§ **DOCUMENT PASSAGE**:

The results of these analyses confirm that no single model can unequivocally be 
assumed to provide the best results. This is not possible for two reasons: one, different 
models address different questions about schools; and two, the empirical results indicate that 
context matters when examining models. By context we mean that the state in which the 
model will be run affects how the model may work. State affects include several pieces that 
are confounded. These include tests scales, testing procedures, student characteristics, and 
school characteristics. An accountability model should not be unduly influenced by factors 
outside of schools’ control and models clearly differ in this respect. Distinguishing between a 
school’s ability to facilitate learning and a school’s performance as a function of 
advantageous (or challenging) student enrollment characteristics is where statistical 
machinery provides its biggest benefit. Models that condition on additional information 
(student background or prior performance, for example), such as Panel, SGP, LM, and CARE 
or CAFE models with multiple prior assessments) are clearly better able to attribute student 
learning to schools. Of course the tradeoff is technical complexity and true understanding of 
the inferences afforded by model results. We briefly consider and summarize the research 
questions below.

§ **WORK TO BE COMPLETED**: Pick up the passage on school accountability models after its final sentence and continue writing it. The material placed after this point stands apart from the passage on school accountability models.

§ **DATASET EXCERPT**:
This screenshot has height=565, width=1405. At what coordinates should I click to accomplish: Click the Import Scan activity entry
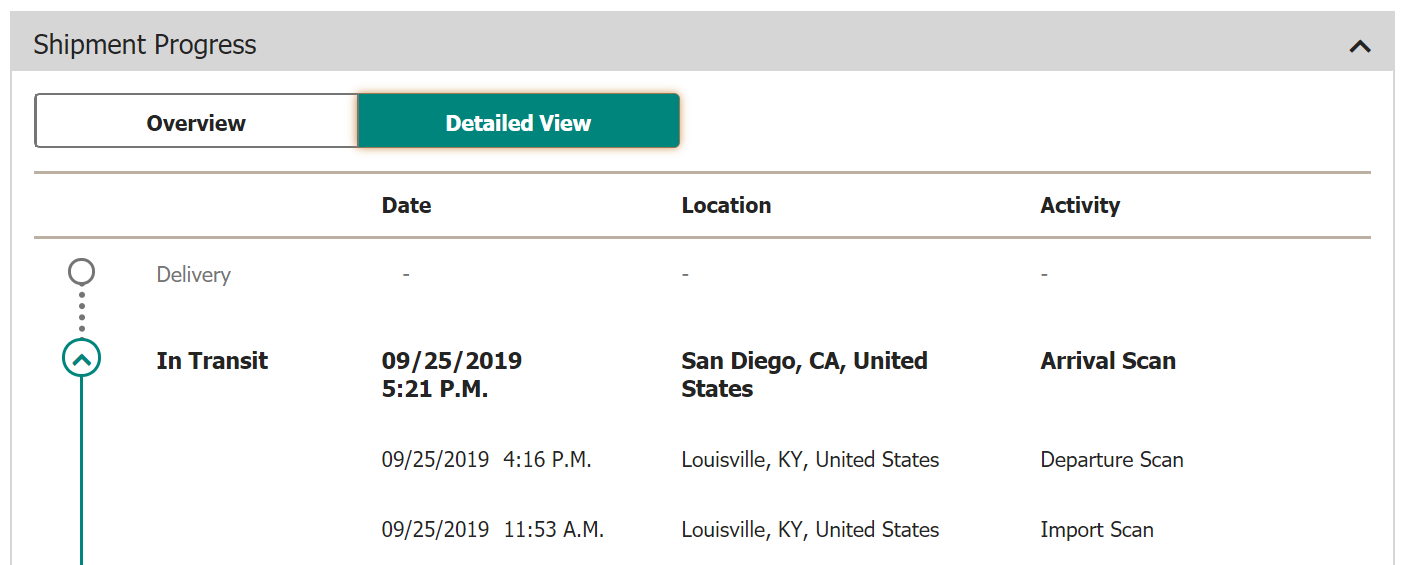(x=1096, y=530)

§ **RESULT BELOW**:
We begin with whether, overall, the model matters. In addressing this question we 
first note that the models we examined were all placed into an existing typology. In general 
models within typology category allow for similar inferences, but may be estimated 
differently. But we note that this is not exclusively so. For example, covariate adjustment 
models and student growth percentile models are similar in terms of inference about schools, 
but are different in terms of how they are estimated. The layered model is estimated very 
differently than a TSG or Panel model, but the inferences are similar. 

The results in Table 6 imply that school effect estimates do, in fact, vary by model in 
elementary school ( p < .01) and in middle school (p < .01). Moreover, the results imply that 
estimated school effects vary by model by state, which means that different models generate 
school effects differently in each state. The joint effects related to model by subject and 
model by cohort imply that individual school effect estimates vary by model and subject and 
cohort. The results in Table 6 also indicate that similar schools within a cluster will be rated 
differently by different models.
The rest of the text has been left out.